RECORDED INFORMATION:
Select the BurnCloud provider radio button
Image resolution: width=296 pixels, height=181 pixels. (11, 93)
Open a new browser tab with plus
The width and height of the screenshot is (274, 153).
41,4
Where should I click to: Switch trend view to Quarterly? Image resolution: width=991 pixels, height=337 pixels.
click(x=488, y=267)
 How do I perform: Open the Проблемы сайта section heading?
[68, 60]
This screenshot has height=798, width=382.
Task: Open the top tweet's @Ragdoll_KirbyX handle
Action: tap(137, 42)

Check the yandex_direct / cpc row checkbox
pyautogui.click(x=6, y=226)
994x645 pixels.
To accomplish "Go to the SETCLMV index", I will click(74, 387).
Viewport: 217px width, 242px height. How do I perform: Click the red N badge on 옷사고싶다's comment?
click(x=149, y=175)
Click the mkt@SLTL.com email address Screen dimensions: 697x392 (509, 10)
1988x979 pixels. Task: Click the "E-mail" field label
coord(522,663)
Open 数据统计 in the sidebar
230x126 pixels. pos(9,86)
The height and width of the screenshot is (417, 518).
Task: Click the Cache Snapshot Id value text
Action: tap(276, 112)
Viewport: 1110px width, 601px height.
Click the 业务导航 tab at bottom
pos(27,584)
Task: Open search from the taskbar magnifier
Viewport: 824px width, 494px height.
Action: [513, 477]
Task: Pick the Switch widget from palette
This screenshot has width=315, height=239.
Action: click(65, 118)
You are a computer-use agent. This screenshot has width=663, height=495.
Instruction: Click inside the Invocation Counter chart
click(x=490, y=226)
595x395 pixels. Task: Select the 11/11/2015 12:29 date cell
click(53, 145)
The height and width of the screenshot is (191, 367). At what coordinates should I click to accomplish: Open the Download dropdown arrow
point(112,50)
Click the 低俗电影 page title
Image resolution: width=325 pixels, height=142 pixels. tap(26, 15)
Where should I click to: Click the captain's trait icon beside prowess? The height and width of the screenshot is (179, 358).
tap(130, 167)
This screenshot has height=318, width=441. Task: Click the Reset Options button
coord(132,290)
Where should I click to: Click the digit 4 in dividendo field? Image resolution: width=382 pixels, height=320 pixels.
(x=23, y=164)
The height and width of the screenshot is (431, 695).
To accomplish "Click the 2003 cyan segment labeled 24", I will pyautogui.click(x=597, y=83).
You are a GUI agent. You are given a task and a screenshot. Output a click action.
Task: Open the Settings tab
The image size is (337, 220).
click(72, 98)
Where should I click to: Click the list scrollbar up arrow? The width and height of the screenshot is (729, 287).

WORK INSTRUCTIONS: Reproduce all of the records, keeping every character unchanged.

SOLUTION TO THE EXERCISE:
Select the BurnCloud provider radio button
Image resolution: width=296 pixels, height=181 pixels. (11, 93)
Open a new browser tab with plus
The width and height of the screenshot is (274, 153).
41,4
Where should I click to: Switch trend view to Quarterly? Image resolution: width=991 pixels, height=337 pixels.
click(x=488, y=267)
 How do I perform: Open the Проблемы сайта section heading?
[68, 60]
This screenshot has height=798, width=382.
Task: Open the top tweet's @Ragdoll_KirbyX handle
Action: tap(137, 42)

Check the yandex_direct / cpc row checkbox
pyautogui.click(x=6, y=226)
994x645 pixels.
To accomplish "Go to the SETCLMV index", I will click(74, 387).
Viewport: 217px width, 242px height. How do I perform: Click the red N badge on 옷사고싶다's comment?
click(x=149, y=175)
Click the mkt@SLTL.com email address Screen dimensions: 697x392 (509, 10)
1988x979 pixels. Task: Click the "E-mail" field label
coord(522,663)
Open 数据统计 in the sidebar
230x126 pixels. pos(9,86)
The height and width of the screenshot is (417, 518).
Task: Click the Cache Snapshot Id value text
Action: tap(276, 112)
Viewport: 1110px width, 601px height.
Click the 业务导航 tab at bottom
pos(27,584)
Task: Open search from the taskbar magnifier
Viewport: 824px width, 494px height.
Action: [513, 477]
Task: Pick the Switch widget from palette
This screenshot has width=315, height=239.
Action: click(65, 118)
You are a computer-use agent. This screenshot has width=663, height=495.
Instruction: Click inside the Invocation Counter chart
click(x=490, y=226)
595x395 pixels. Task: Select the 11/11/2015 12:29 date cell
click(53, 145)
The height and width of the screenshot is (191, 367). At what coordinates should I click to accomplish: Open the Download dropdown arrow
point(112,50)
Click the 低俗电影 page title
Image resolution: width=325 pixels, height=142 pixels. tap(26, 15)
Where should I click to: Click the captain's trait icon beside prowess? The height and width of the screenshot is (179, 358).
tap(130, 167)
This screenshot has height=318, width=441. Task: Click the Reset Options button
coord(132,290)
Where should I click to: Click the digit 4 in dividendo field? Image resolution: width=382 pixels, height=320 pixels.
(x=23, y=164)
The height and width of the screenshot is (431, 695).
To accomplish "Click the 2003 cyan segment labeled 24", I will pyautogui.click(x=597, y=83).
You are a GUI agent. You are given a task and a screenshot. Output a click action.
Task: Open the Settings tab
The image size is (337, 220).
click(72, 98)
Where should I click to: Click the list scrollbar up arrow? The width and height of the screenshot is (729, 287).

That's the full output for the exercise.